Precies zo heb ik eerder al eens voorgesteld om het probleem van de files aan te pakken door de definitie van arbeidstijd te veranderen. Wanneer de reistijd van het woon-werk-verkeer als arbeidstijd wordt gezien, gaan werkgevers onmiddellijk op zoek naar oplossingen waar ze nu niet over nadenken.
Op dezelfde manier beïnvloeden onze denkpatronen en concepten over arbeid en ouderdom onze perceptie van pensionering. We zijn opgegroeid met het idee dat het leven een trap is die we in onze jeugd beklimmen, waarvan we de top bereiken als we volwassen zijn, en die we weer afdalen als we oud worden.
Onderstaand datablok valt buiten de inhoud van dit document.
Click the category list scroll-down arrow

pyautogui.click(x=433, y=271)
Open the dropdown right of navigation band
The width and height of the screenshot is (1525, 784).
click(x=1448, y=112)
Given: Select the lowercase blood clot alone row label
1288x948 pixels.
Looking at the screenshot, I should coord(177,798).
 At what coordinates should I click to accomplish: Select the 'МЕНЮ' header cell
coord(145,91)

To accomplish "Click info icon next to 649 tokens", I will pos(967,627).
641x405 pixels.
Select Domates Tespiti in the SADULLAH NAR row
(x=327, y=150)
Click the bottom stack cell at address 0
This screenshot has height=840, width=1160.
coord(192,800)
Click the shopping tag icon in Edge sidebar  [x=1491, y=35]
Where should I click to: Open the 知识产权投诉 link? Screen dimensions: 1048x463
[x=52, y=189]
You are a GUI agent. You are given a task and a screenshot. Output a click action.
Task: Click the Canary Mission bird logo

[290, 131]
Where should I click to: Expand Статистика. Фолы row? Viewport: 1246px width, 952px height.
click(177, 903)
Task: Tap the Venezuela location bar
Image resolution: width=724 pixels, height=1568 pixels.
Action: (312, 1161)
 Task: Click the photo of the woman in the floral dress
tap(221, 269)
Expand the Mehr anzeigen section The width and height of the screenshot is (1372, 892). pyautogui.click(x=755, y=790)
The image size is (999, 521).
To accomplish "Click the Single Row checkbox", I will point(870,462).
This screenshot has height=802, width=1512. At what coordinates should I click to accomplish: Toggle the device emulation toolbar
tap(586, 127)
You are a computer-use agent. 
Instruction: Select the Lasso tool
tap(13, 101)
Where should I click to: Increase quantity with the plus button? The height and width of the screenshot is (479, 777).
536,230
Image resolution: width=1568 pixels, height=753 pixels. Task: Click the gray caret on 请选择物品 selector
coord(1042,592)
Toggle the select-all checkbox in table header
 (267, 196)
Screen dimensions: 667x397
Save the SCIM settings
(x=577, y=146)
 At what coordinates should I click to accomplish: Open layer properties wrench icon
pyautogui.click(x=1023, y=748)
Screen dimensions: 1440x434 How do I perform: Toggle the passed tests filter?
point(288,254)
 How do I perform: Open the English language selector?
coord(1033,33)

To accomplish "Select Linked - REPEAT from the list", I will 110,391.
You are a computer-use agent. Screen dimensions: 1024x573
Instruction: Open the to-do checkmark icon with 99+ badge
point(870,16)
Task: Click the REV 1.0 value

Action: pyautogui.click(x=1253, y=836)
Het is een archetypisch beeld dat al uit de klassieke oudheid dateert. 'Wat gaat ’s morgens op vier voeten, ’s middags op twee voeten, ’s avonds op drie voeten; maar juist wanneer het zich op de meeste voeten voortbeweegt, zijn de ledematen het minst krachtig en behendig.” was het raadsel dat de sfinx bij Thebe Oedipus stelde. De sfinx at op wie het niet wist, maar Oedipus wist het: de mens. Het is daarna niet goed met hen gegaan; de sfinx stortte zich in de afgrond, maar Oedipus ook; hij doodde zijn vader, trouwde zijn moeder en stak zich op latere leeftijd de ogen uit. En de mensheid zit sinds die tijd opgezadeld met een beeld van de ouderdom die met zwakte en gebreken komt.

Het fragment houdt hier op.